**Prompt**: Where in the records does the word "Tỉnh" occur? Copy each line in which it does.

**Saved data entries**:
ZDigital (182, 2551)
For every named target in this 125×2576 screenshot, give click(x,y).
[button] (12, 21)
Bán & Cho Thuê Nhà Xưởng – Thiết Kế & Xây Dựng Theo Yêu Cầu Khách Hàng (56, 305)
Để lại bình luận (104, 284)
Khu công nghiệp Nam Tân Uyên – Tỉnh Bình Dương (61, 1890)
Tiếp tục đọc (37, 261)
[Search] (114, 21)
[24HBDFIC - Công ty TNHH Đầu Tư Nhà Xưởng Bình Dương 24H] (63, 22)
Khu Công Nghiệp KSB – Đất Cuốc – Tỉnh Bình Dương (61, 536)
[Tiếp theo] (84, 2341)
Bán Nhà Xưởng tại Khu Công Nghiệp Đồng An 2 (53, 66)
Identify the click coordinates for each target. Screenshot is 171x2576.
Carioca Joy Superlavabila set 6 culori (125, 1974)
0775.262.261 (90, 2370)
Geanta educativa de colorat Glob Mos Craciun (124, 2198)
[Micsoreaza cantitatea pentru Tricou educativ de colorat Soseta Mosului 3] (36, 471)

**Exercise response**:
Khu công nghiệp Nam Tân Uyên – Tỉnh Bình Dương (61, 1890)
Khu Công Nghiệp KSB – Đất Cuốc – Tỉnh Bình Dương (61, 536)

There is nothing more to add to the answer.